Document passage ::

━━━━━━━━

SELECT stuff from tables
 WHERE ... 
   AND somecolumn BETWEEN decode(:loval, 'ALL', somecolumn, :loval)
   AND decode(:hival, 'ALL', somecolumn, :hival);

Written as shown, the database cannot use an index on the somecolumn column because the expression involving that column uses the same column on both sides of the BETWEEN.

This is not a problem if there is some other highly selective, indexable condition you can use to access the driving table. Often, however, this is not the case. Frequently you may want to use an index on a condition like that shown, but need to know the values of :loval, and so on, in advance. With this information you can rule out the ALL case, which should not use the index.

If you want to use the index whenever real values are given for :loval and :hival (that is, if you expect narrow ranges, even ranges where :loval often equals :hival), you can rewrite the example in the following logically equivalent form:

SELECT /* change this half of union all if other half changes */ stuff
  FROM tables 
 WHERE ... 
   AND somecolumn between :loval and :hival
   AMD (:hival != 'ALL' and :loval != 'ALL') 
UNION ALL 
SELECT /* Change this half of union all if other half changes. */ stuff
  FROM tables
 WHERE ... 
   AND (:hival = 'ALL' OR :loval = 'ALL');

If you run EXPLAIN PLAN on the new query, you seem to obtain both a desirable and an undesirable execution plan. However, the first condition the database evaluates for either half of the UNION ALL will be the combined condition on whether :hival and :loval are ALL. The database evaluates this condition before actually getting any rows from the execution plan for that part of the query. When the condition comes back false for one part of the UNION ALL query, that part is not evaluated further. Only the part of the execution plan that is optimum for the values provided is actually carried out. Since the final conditions on :hival and :loval are guaranteed to be mutually exclusive, then only one half of the UNION ALL will actually return rows. (The ALL in UNION ALL is logically valid because of this exclusivity. It allows the plan to be carried out without an expensive sort to rule out duplicate rows for the two halves of the query.)

Use Hints to Control Access Paths

Use optimizer hints, such as /*+ORDERED */ to control access paths. This is a better approach than using traditional techniques or "tricks of the trade" such as CUST_NO + 0. For example, use

SELECT /*+ FULL(EMP) */ E.ENAME
  FROM EMP E
 WHERE E.JOB = 'CLERK';

rather than

SELECT E.ENAME
  FROM EMP E
 WHERE E.JOB || '' = 'CLERK';

Use Care When Using IN and NOT IN with a Subquery

Remember that WHERE (NOT) EXISTS is a useful alternative.

Use Care When Embedding Data Value Lists in Applications

Data value lists are normally a sign that an entity is missing. For example:

WHERE TRANSPORT IN ('BMW', 'CITROEN', 'FORD', HONDA')

━━━━━━━━

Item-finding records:

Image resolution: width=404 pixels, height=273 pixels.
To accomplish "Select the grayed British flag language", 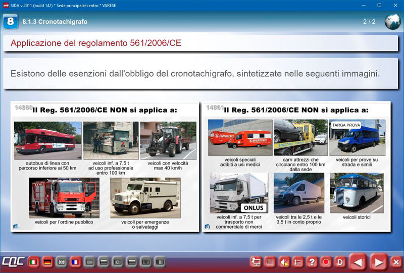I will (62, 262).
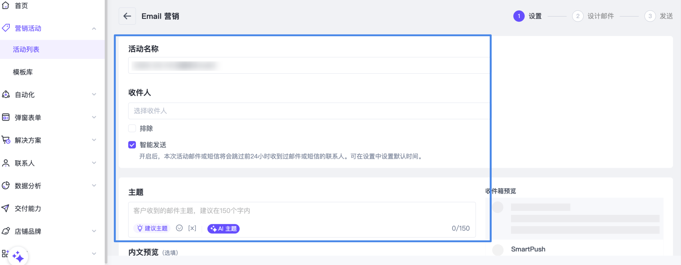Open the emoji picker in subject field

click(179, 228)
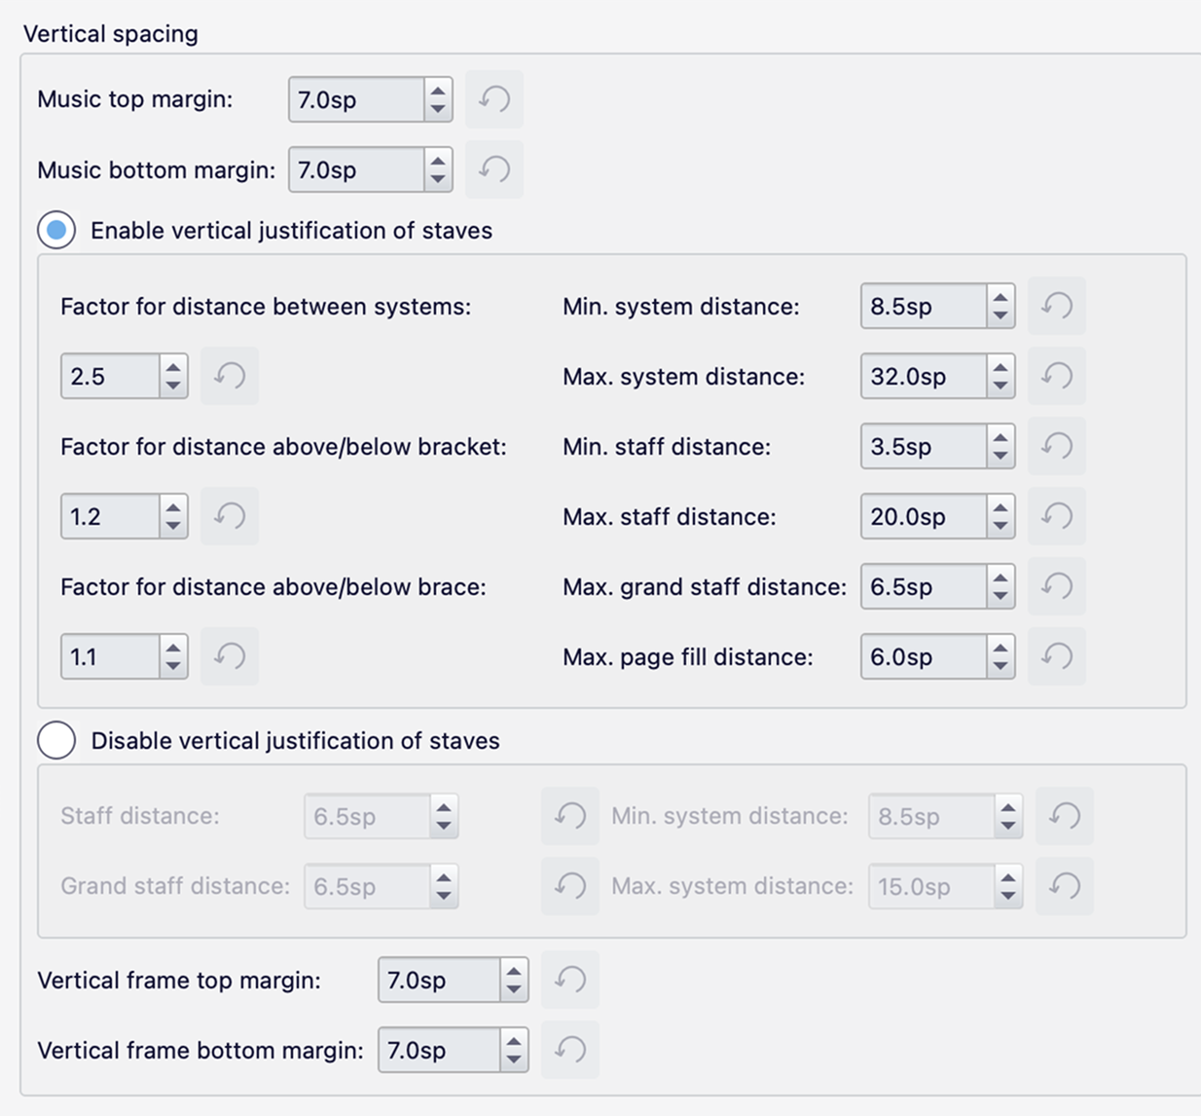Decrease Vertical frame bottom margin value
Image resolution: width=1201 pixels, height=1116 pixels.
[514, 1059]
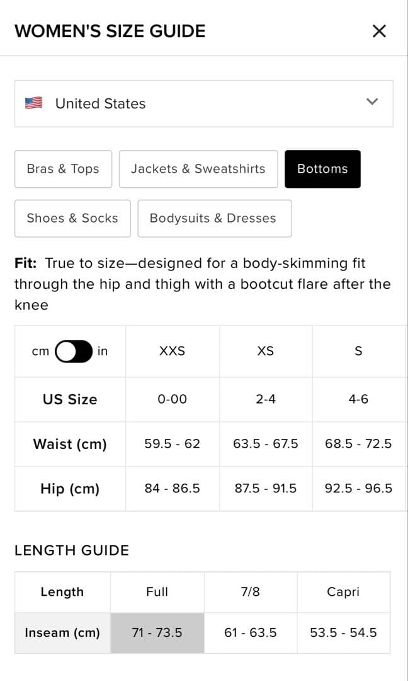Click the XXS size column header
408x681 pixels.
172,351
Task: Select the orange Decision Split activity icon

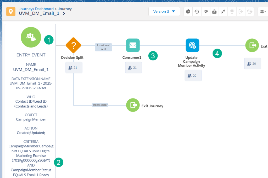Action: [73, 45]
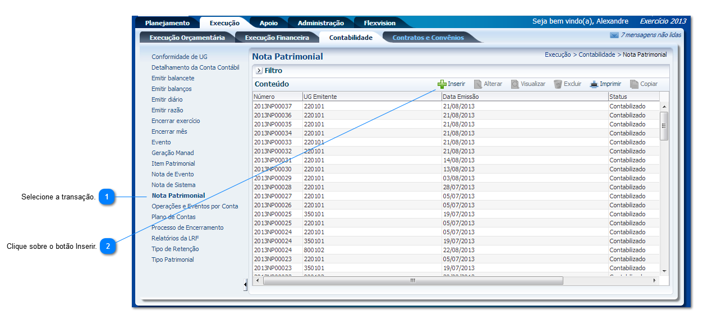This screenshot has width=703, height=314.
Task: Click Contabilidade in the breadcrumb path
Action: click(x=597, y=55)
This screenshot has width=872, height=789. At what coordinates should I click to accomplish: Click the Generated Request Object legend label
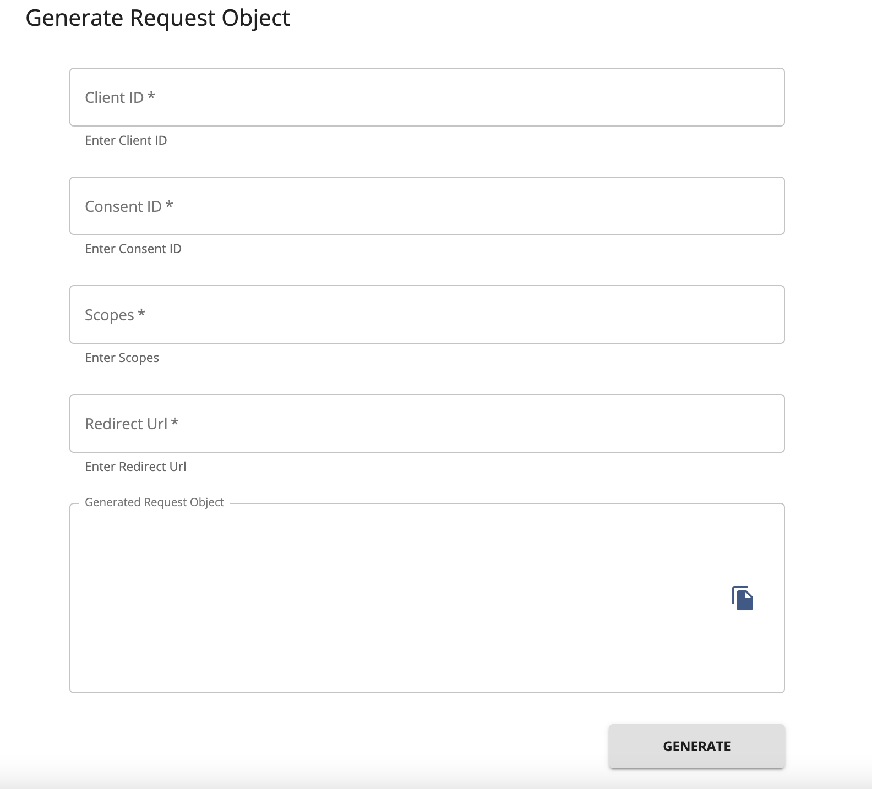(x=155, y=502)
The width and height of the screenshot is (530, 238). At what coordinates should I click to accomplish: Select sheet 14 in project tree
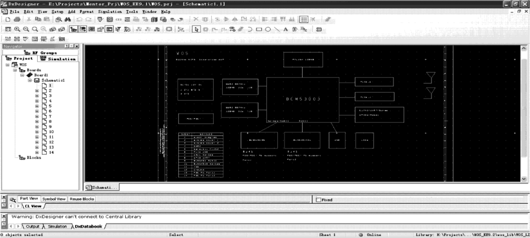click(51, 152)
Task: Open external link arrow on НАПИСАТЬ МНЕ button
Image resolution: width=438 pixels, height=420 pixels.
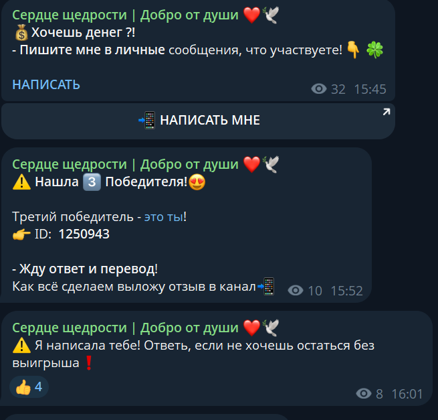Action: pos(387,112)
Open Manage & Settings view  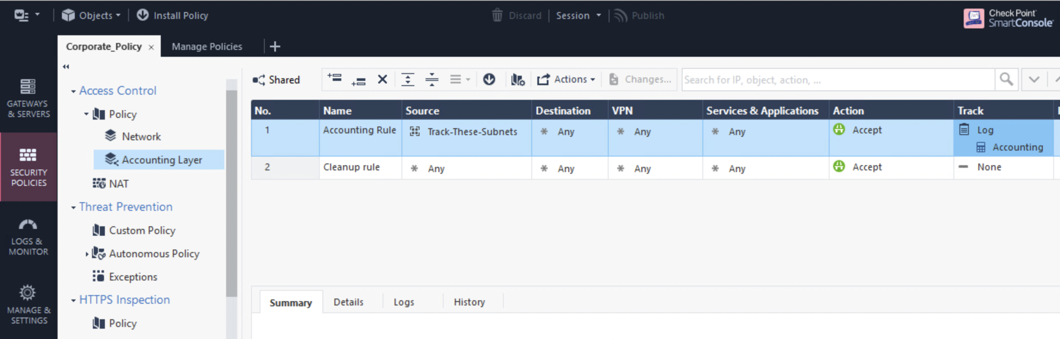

━━━━━━━━

Problems to solve ::
1) Answer these questions from the SQL tuning passage:
(a) Why can't the database use an index on somecolumn in the first query?
(b) What hint does the recommended EMP query use to control the access path?
(c) What are data value lists normally a sign of?
2) Echo the SQL tuning passage word for word from "Use Care When Embedding" to "('BMW', 'CITROEN', 'FORD', HONDA')".

Solutions below ::
1)
(a) The expression involving that column uses the same column on both sides of the BETWEEN.
(b) /*+ FULL(EMP) */
(c) An entity is missing.

2)
Use Care When Embedding Data Value Lists in Applications

Data value lists are normally a sign that an entity is missing. For example:

WHERE TRANSPORT IN ('BMW', 'CITROEN', 'FORD', HONDA')